Credit: Edinburgh International Book Festival

Creative Conversations: Claire McFall

Credit: Edinburgh International Book Festival

Niki Radman
Writer

 

For the last ‘Creative Conversations’ before reading week, Louise Welsh was joined by novelist Claire McFall

A Guardian headline from January reads “Hollywood buys film rights to debut novel by Scottish teacher”. The mysteriously unnamed Scottish teacher, whose Ferryman novels just received Hollywood’s approval stamp, is Claire McFall. The author of three young adult novels, which are embedded in real (or realistic) settings and at the same time permeated with the dark, the eerie, the fantastical, was this week’s guest on ‘Creative Conversations’. McFall, who seemed both humble and almost giddy with excitement, discussed the stories she likes to tell, her approach to writing, and why all the characters in the novels are, in a sense, herself.

Host Louise Welsh kicked off the discussion by asking about Ferryman and its conception. Right away, McFall was eager to point out that she is “very much not an expert in Greek mythology”. Her debut novel reworks the existing fable of transportation to the afterlife over the river Styx, and introduces the ferryman, Tristan, as a central character.

“To me, it was about humanising the death character.” McFall wasn’t interested in the classical conception of the ferryman as merely dark and menacing and chose to give him human qualities, including the ability to love. Indeed, love in its many forms is a common theme of McFall’s work, and she explained that she was not just interested in the merely platonic versions of it. Leaving sex out of the equation in young adult fiction, to her, would seem illogical. Rather, she feels that reading about sexuality can, in a sense, be educational. McFall, like many others, sees fiction as a crucial tool for “experimenting with feelings” and experiences, a way to discover facets of oneself in a setting away from the harrowingly awkward realities of being fifteen (or indeed thirty).

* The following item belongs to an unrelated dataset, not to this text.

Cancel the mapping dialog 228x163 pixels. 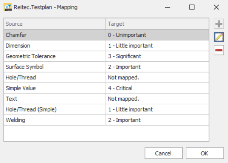coord(163,153)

British readers and critics enjoyed Ferryman but Chinese audiences went wild for it. For more than two consecutive years, McFall’s debut novel ranked among the top ten bestsellers in Chinese general fiction, and its sequel Trespassers is continuing this trend. When asked about her recent trip to China, the author laughed, still visibly stunned by the extent of her novel’s popularity there. “Everyone somehow knew who I was. It was like being JK Rowling for a day”. In an especially memorable instance, one school even put on a Ferryman play and performed it for McFall during her visit, which the young writer described as “probably the greatest moment of my life”.

McFall’s debut novel has been her most successful to date, and still, one should not overlook her other published work. When asked to read an extract from one of her novels, she chose Bomb Maker and cheerily announced that it was “much better than Ferryman”. In a dystopian version of Britain, England is isolating itself from Northern Ireland, Wales and Scotland, making it illegal for any of their inhabitants to enter England, and executing anyone who gets caught twice. Scottish national Lizzie manufactures and deposits bombs under the protection of a London gang leader, Alexander. (Unluckily for Lizzie, Alexander is also a psychopath and exploits her in a variety of ways.) McFall described her protagonist as “careful and calculated, which doesn’t mean she is not also a strong character”. The novel closely follows Lizzie’s relationships with two male characters, both of which McFall says she “actually quite likes” even though many of their actions are morally reprehensible.

“Everybody likes a bad boy,” she joked, and said she wrote mainly because it gives her the opportunity to live inside a story. “I get to pretend to be the main character, which I know is a bit silly but…” McFall also explained that her characters often represent facets of herself, and if not that, then versions of herself she would like to be in a different life. She writes what catches her interest, she writes what she likes, and when the idea is there, McFall finds herself able to write around 30 000 words in a single week. She never plans any of her narrative strands out, though. “When it’s clear what will happen, I get bored very quickly.” Her approach to writing is “get an idea, sit down, [and] go,” which she considers terrible advice for anyone aspiring to write. “I get asked, generally, how do you write a novel? Well, not like me.”

McFall does not have a structured approach to fiction, instead she seems to be practically pouring her ideas onto the page in a bout of excitement, creating the worlds she would like to inhabit. The resulting stories equally rich in excitement, mystery and feeling, transporting the reader seamlessly into a place that is at once both familiar and uncanny.